— Actions to take —
[a] Reproduce the passage on the dream-inspired millet wine artwork, starting at "Huang Po-chih /" and ending at "evoke her dreamscapes.".
[b] Based on the passage about the dream-inspired millet wine artwork, answer yes or no to each statement and quote the exact words that decide it: (i) Dawan Katjadrepan is chief of the Kacalpan clan; (ii) Huang Po-chih added neon lighting to the salon; (iii) the artwork was meant to bring the salon closer to the real world.

— Passage provided —
______________________________

Dream Inspired Millet Wine

 

Huang Po-chih / planned artwork / Mei-Mei Health Salon, Aljungic Village

Dreams share art’s freewheeling nature, but Taiwan’s indigenous people also view dreams as practical and important guides to waking life. Dawan Katjadrepan, chief of the Kacalpan clan, interprets dreams, so artist Huang Po-chih incorporated photos, text, and neon lighting into Dawan Katjadrepan’s Mei-Mei Health Salon to distance it from the real world and evoke her dreamscapes.

______________________________

— Record list —
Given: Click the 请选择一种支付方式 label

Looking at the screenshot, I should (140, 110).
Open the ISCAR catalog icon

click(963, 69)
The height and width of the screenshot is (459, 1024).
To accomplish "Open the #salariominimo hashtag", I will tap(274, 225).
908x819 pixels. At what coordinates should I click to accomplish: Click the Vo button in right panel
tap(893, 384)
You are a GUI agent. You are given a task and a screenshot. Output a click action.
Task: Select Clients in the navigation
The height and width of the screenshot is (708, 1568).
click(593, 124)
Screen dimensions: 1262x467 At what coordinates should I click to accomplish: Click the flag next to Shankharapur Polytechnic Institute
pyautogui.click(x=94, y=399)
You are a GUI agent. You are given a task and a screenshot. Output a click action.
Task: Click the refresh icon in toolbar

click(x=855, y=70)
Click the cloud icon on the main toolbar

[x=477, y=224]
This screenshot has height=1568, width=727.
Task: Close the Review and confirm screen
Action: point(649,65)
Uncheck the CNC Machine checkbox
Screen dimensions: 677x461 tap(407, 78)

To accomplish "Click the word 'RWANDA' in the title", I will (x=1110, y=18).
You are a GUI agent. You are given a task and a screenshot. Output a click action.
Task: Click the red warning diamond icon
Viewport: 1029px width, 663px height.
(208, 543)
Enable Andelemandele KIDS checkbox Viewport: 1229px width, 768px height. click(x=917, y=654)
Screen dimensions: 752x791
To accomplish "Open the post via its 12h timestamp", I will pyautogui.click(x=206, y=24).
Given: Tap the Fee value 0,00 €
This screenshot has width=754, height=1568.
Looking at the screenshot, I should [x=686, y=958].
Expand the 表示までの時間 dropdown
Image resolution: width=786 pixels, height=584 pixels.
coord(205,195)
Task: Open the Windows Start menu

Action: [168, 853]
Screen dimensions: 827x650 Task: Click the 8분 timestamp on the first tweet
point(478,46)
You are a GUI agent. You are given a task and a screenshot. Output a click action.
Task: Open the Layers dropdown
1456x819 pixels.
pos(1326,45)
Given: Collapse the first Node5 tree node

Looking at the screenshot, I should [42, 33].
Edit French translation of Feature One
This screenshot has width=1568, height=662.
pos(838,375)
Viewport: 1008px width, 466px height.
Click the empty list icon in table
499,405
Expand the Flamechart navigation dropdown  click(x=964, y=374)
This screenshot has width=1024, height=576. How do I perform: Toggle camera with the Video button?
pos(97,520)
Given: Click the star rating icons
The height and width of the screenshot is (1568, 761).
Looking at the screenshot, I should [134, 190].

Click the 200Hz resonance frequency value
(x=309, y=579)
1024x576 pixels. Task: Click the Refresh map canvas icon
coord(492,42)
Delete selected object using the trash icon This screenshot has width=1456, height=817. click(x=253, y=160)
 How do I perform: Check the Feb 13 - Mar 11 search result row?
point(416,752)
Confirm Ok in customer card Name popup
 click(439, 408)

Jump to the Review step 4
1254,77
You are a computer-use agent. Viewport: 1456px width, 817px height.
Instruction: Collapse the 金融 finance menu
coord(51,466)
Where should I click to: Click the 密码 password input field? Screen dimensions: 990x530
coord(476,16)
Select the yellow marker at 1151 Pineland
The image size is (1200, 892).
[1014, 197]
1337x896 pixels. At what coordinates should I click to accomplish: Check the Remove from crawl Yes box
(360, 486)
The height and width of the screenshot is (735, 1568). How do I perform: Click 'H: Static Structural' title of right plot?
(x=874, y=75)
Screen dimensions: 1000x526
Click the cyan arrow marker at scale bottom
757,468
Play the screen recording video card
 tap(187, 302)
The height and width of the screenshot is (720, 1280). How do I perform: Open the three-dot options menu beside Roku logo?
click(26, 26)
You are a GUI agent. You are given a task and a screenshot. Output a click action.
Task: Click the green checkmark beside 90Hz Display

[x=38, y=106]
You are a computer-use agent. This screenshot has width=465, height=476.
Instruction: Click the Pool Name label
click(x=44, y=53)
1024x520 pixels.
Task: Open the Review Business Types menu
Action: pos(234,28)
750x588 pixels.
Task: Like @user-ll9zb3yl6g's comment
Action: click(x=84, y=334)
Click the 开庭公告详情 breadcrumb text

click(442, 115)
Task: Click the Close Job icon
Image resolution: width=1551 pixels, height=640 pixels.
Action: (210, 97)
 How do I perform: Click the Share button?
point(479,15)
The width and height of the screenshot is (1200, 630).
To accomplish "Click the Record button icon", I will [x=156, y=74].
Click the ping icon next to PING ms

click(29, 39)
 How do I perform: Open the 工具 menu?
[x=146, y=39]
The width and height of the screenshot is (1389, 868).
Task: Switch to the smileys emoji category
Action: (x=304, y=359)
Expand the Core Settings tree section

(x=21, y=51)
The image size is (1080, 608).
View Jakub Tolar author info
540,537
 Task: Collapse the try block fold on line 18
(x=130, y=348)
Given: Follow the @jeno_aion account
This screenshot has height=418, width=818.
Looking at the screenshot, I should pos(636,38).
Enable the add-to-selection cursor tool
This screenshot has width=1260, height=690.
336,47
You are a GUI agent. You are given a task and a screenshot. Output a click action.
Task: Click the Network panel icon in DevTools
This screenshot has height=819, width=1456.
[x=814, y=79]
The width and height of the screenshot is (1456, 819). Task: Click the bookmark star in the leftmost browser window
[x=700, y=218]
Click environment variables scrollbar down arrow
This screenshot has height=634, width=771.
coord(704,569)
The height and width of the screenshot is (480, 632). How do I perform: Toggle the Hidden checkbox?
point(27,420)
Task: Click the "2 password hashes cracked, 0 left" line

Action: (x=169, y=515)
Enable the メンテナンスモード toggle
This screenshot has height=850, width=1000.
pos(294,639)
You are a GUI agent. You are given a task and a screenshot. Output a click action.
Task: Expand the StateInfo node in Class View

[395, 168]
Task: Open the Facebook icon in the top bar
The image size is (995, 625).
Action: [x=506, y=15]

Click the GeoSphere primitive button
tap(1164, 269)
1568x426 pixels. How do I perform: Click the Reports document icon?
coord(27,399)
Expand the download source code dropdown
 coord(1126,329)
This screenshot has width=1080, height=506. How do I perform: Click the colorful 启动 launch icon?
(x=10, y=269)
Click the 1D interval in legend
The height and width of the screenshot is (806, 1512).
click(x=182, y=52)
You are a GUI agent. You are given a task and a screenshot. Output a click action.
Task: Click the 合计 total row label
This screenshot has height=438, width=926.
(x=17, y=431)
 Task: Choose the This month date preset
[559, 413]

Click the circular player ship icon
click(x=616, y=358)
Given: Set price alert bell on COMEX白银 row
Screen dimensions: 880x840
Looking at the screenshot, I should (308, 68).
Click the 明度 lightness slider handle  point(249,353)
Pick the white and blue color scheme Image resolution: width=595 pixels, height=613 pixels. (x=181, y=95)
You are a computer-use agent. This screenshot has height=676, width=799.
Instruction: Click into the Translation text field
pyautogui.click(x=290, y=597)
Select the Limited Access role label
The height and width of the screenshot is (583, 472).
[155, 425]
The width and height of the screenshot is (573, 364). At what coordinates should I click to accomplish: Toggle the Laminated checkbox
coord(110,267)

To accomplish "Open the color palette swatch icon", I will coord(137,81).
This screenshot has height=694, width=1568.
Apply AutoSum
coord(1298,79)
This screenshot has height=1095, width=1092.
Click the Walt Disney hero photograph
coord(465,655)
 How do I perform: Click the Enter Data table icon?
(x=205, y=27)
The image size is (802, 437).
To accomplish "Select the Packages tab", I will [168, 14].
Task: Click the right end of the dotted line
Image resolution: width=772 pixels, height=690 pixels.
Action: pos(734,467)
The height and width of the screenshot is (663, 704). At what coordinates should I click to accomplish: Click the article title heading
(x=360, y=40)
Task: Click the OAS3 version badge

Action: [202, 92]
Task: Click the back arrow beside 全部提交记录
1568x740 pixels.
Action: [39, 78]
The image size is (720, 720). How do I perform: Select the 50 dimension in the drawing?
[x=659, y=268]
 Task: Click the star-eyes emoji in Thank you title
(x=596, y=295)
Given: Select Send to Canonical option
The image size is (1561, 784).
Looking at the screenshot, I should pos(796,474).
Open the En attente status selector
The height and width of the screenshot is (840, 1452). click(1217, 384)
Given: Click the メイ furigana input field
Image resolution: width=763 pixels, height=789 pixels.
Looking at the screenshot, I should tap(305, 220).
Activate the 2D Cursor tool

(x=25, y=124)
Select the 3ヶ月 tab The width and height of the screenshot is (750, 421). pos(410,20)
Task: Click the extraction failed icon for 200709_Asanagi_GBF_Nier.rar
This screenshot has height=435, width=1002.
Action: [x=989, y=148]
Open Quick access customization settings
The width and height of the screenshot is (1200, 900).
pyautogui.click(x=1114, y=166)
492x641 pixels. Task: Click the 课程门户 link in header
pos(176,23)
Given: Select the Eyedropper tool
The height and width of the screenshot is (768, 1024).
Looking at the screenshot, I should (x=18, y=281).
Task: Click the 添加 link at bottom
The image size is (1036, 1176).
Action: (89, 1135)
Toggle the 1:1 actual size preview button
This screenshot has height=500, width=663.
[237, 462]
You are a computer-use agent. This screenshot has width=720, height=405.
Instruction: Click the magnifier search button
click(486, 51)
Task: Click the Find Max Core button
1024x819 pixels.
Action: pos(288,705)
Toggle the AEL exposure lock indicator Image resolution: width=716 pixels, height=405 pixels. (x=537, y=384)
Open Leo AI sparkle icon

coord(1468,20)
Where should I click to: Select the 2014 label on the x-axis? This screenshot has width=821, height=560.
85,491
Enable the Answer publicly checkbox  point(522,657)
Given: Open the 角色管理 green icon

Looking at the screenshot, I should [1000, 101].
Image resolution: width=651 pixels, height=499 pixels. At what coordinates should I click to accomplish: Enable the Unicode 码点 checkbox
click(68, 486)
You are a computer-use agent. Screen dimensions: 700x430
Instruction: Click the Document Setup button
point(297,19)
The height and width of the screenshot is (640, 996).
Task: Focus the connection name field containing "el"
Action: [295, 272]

______________________________

— The results —
[a]
Huang Po-chih / planned artwork / Mei-Mei Health Salon, Aljungic Village

Dreams share art’s freewheeling nature, but Taiwan’s indigenous people also view dreams as practical and important guides to waking life. Dawan Katjadrepan, chief of the Kacalpan clan, interprets dreams, so artist Huang Po-chih incorporated photos, text, and neon lighting into Dawan Katjadrepan’s Mei-Mei Health Salon to distance it from the real world and evoke her dreamscapes.

[b]
(i) Yes: "Dawan Katjadrepan, chief of the Kacalpan clan, interprets dreams"
(ii) Yes: "incorporated photos, text, and neon lighting"
(iii) No: "to distance it from the real world and evoke her dreamscapes"